08 outubro 2024

A Decisão do TEDH (373)

 (Continuação daqui)



373. Uma saudável aversão ao poder político


A Igreja Católica está sempre pronta a dormir na cama com qualquer poder político (cf. aqui). Este fascínio pelo poder é uma das características mais marcantes do carácter anti-liberal da cultura católica e uma das que menos tem sido enfatizada.

Ela está presente no caso Almeida Arroja v. Portugal e põe em contraste a cultura católica portuguesa com a cultura protestante que enforma a CEDH e a jurisprudência do TEDH.

Quem, em Portugal, difamar o seu vizinho está sujeito a uma pena que, em geral, será de multa, mas que, em caso de reincidência, pode ir até dois anos de prisão. Isto é assim se o vizinho fôr um cidadão comum. 

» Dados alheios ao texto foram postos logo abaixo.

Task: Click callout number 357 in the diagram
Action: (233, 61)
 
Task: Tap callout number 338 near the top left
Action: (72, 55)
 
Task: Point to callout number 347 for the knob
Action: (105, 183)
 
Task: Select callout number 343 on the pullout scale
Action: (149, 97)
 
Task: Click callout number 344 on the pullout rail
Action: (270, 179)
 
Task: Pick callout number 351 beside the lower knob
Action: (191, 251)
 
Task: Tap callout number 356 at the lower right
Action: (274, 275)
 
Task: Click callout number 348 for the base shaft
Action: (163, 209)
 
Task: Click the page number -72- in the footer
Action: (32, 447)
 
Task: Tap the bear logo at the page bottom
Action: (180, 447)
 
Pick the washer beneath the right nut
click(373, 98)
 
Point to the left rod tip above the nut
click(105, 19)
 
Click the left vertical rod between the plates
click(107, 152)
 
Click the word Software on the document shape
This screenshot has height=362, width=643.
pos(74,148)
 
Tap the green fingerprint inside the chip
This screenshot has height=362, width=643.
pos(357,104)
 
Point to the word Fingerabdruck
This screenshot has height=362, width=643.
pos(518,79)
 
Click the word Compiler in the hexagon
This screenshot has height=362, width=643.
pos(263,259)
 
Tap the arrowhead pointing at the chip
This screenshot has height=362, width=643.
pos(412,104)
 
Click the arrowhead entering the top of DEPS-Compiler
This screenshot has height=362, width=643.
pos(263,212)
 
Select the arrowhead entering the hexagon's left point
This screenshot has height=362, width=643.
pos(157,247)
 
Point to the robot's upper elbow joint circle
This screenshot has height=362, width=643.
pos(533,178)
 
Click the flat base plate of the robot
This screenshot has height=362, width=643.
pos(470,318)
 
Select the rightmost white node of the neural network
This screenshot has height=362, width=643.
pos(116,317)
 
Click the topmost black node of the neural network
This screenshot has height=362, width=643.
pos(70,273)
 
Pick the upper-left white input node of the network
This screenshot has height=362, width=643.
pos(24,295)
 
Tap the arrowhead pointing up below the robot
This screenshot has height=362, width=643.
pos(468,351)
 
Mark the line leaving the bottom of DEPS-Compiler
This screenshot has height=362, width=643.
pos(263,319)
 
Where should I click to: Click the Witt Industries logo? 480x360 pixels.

Porém, se o vizinho fôr um agente do Estado como um deputado, um magistrado, um presidente da Câmara, um advogado ou até o chefe da repartição de Finanças, aí, o caso muda de figura, estamos a falar de gente importante. Aí, a difamação passa a ser agravada e as penas são aumentadas em 50%, significando que, no limite, podem ir até três anos de prisão.

Ora, eu tive a infeliz ideia de ofender um cara que era ao mesmo tempo deputado e advogado, para além da própria sociedade de advogados a que ele pertencia.  Não se faz a ninguém, muito menos a um cara como esses É difamação agravada. Apanhei uma pena de multa elevadíssima, 350 dias a 20 euros ao dia, num total de 7.000 euros. Da próxima vez, se não fosse o TEDH,  iria de certeza para a prisão.

É muito diferente da católica a maneira como a cultura protestante, que esteve na origem da sociedade livre, olha para o poder político. Fá-lo com desconfiança. E porquê? Porque são as pessoas que detêm alguma forma de poder aquelas que maior mal podem produzir às outras, e as figuras de Hitler ou Estaline ocorrem imediatamente ao espírito. O poder político é um mal necessário, é certo, mas, ainda assim, um mal.

A cultura católica vê o poder político como um amigo e, na verdade, a história da Igreja Católica não é outra coisa senão uma relação de concubinato com o poder político. Daí permanente bajulação desta cultura em relação ao poder político, concedendo-lhe privilégios, ou isentando-o de ónus, que não concede ao cidadão comum. Pelo contrário, a cultura protestante e de uma sociedade livre olha para o poder político como uma ameaça, exigindo que ele sirva a sociedade, e não que se sirva dela, e submetendo os seus agentes a exigências de comportamento muito mais severas do que aquelas que se aplicam ao cidadão comum.

Por isso, a cultura católica considera que é mais grave ofender um político do que um cidadão comum - e o acórdão do Tribunal da Relação do Porto, que me condenou, expressa isso mesmo - ao passo que a cultura liberal do protestantismo, que enforma a jurisprudência do TEDH, considera que é exactamente ao contrário, um político é mais ofendível do que o cidadão comum. 

O traço distintivo de um verdadeiro liberal não é ele andar constantemente a agitar a bandeira da liberdade, como geralmente se crê. O traço mais distintivo de um verdadeiro liberal é a sua saudável aversão ao poder político.